New Approaches for Dealing with Crime

By: John Semmens

The spike in crime following some progressive reforms including no bail release of suspected felons, early release from prison for violent offenders, and reduced budgets for hiring police officers, has spurred enlightened thinkers to seek an alternate approach. In Los Angeles, that approach is a new advisory urging victims to “cooperate and comply” with those assaulting and robbing them.

LAPD Chief Michael Moore explained that “money that could've paid for increased police patrols in dangerous areas has been diverted to the city's new experimental guaranteed minimum income program. So there's very little we can do to protect the innocent from criminals. Even if we accidentally run across a crime in progress and apprehend the perp, chances are he won't spend more than a few hours in custody before a judge orders his release. As a result, we're now advising people to protect themselves.”

“The best thing you can do to stay safe is not go out in public for any reason,” Moore said. “Assuming that you might need to go out to buy food, for example, do it during daylight hours in safer neighborhoods. Avoid crime hot spots like areas near public housing, bars, restaurants, homeless encampments, public parks, drug pushers, sex workers, and the like. And don't take anything of value with you like cash, cell phones, watches, or jewelry.”

“We used to tell people to drive to the nearest police station if they feel threatened,” Moore remembered. “Now that is risky because we could be releasing dangerous suspects from those locations at any time of day or night. Your safest option is to cooperate and comply with whatever the criminal demands. If he wants to rob you give him whatever he asks for. You can always get new stuff. If he wants to rape you don't resist. Rape by itself isn't fatal. It's the force the rapist has to use to subdue you that is apt to cause great bodily harm.”

“Remember, as we transition to the 'great reset' norms will change,” Moore pointed out. “Those who adapt to the new lifestyle and values the quickest will suffer the least. As we lose our attachments to material goods, individualism, and privacy take pride that your city is on the leading edge of this transformation.”

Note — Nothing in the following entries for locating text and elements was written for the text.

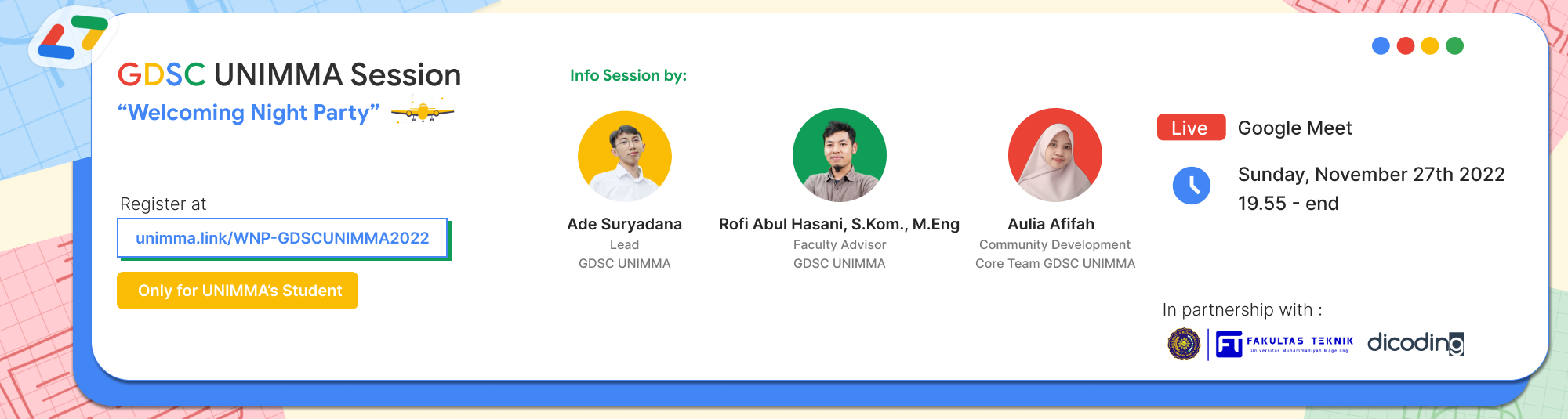The height and width of the screenshot is (419, 1568).
Task: Click the GDSC logo icon
Action: pyautogui.click(x=72, y=38)
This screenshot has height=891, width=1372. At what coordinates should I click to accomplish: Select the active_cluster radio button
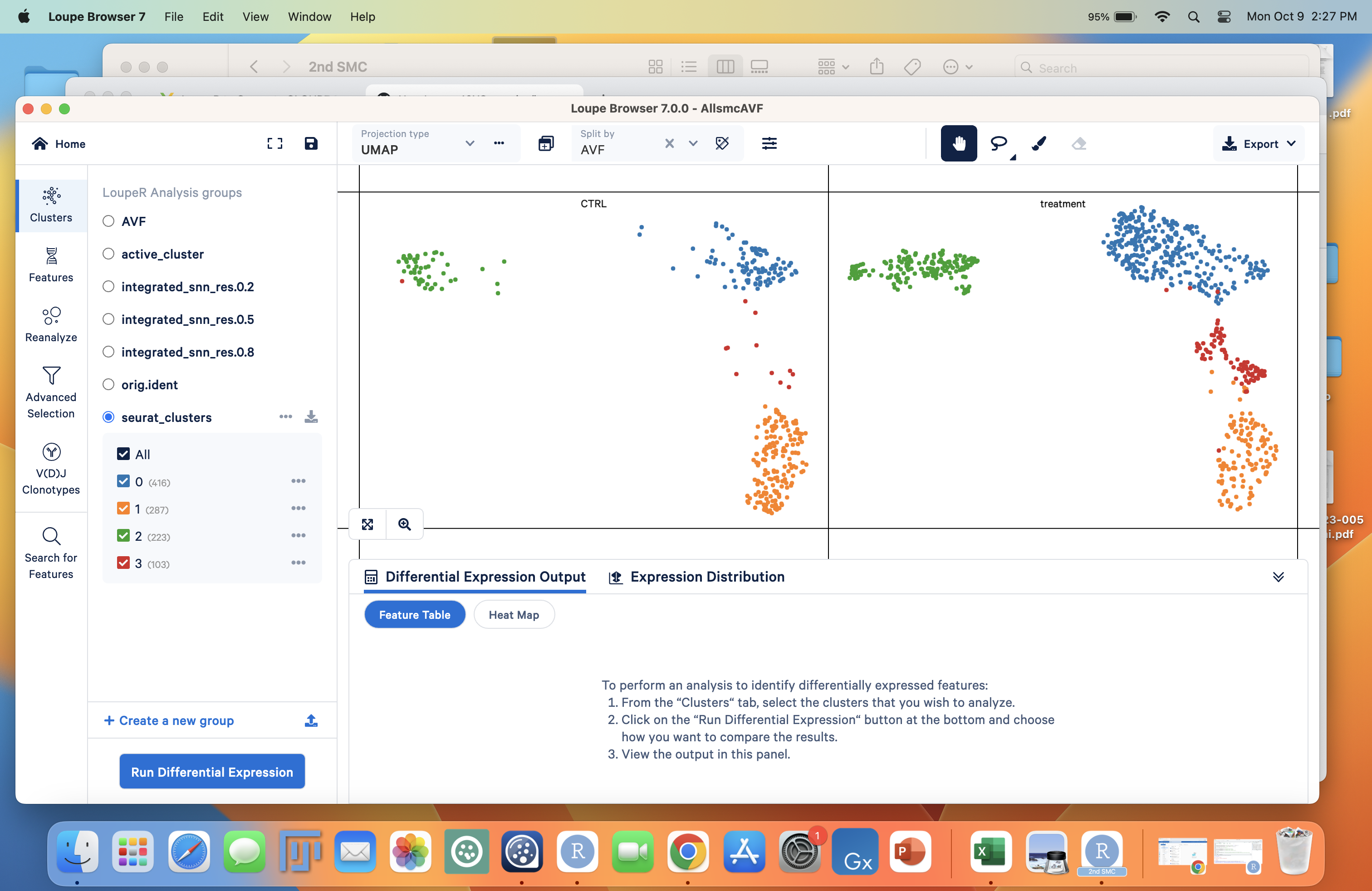coord(108,254)
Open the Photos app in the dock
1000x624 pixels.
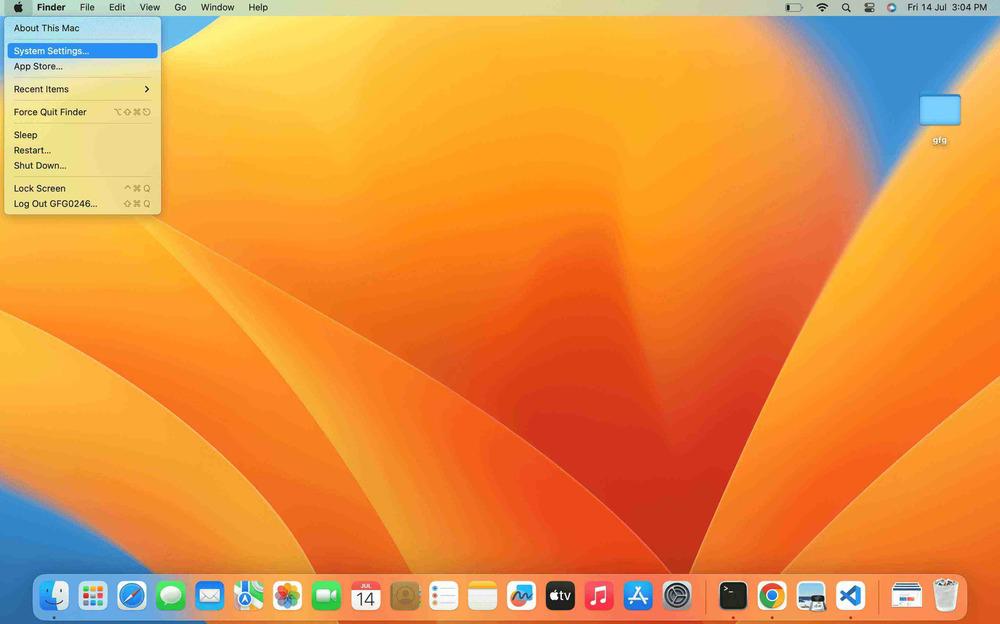[x=287, y=597]
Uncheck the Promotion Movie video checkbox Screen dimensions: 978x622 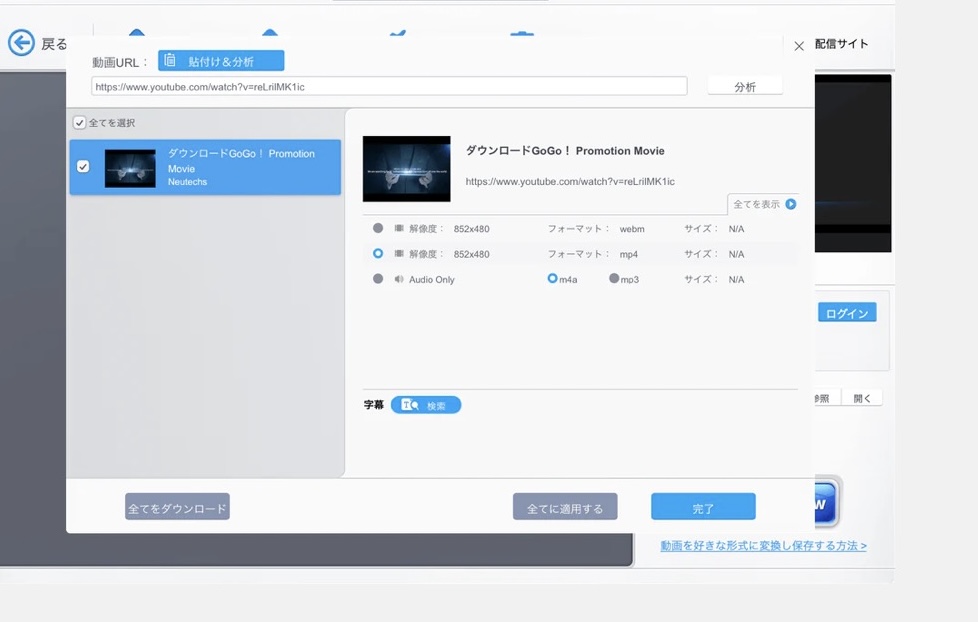82,168
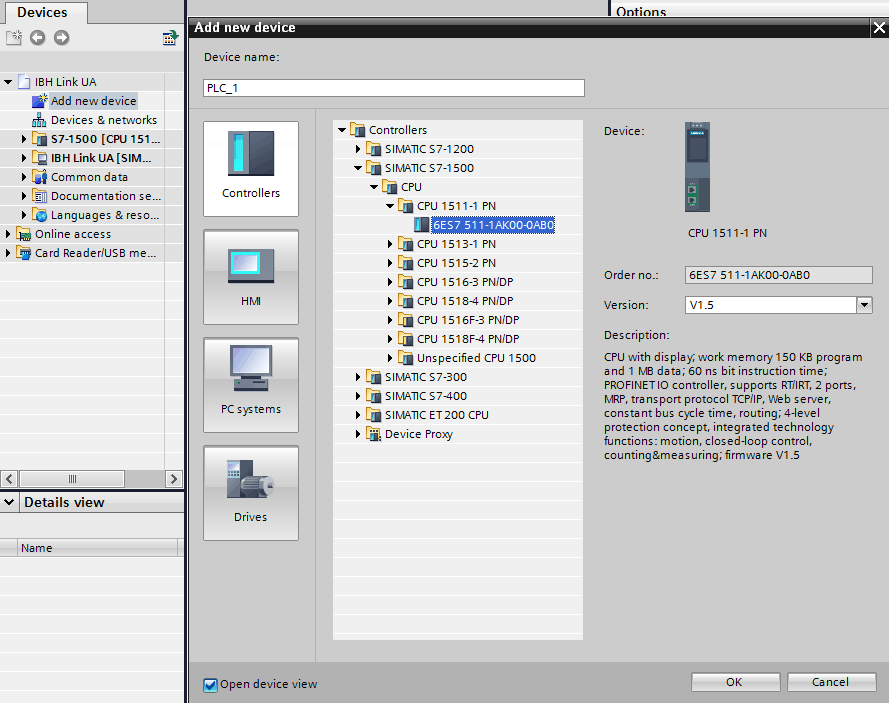Image resolution: width=889 pixels, height=703 pixels.
Task: Open Devices & networks in project tree
Action: pyautogui.click(x=103, y=120)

Meanwhile in New York City, Hawk Newsome, co-founder of Black Lives Matter of Greater New York warned newly elected Mayor Eric Adams “not to try to undo Mayor de Blasio's decriminalization of crime. If he thinks that they’re going to go back to the old ways of policing, then we are going to take to the streets again. There will be riots, there will be fire and there will be bloodshed.” If there is rioting it will be especially unpleasant wading through the tons of garbage that is piling up since 1400 sanitation workers were furloughed without pay at de Blasio's orders for not getting vaccinated for covid.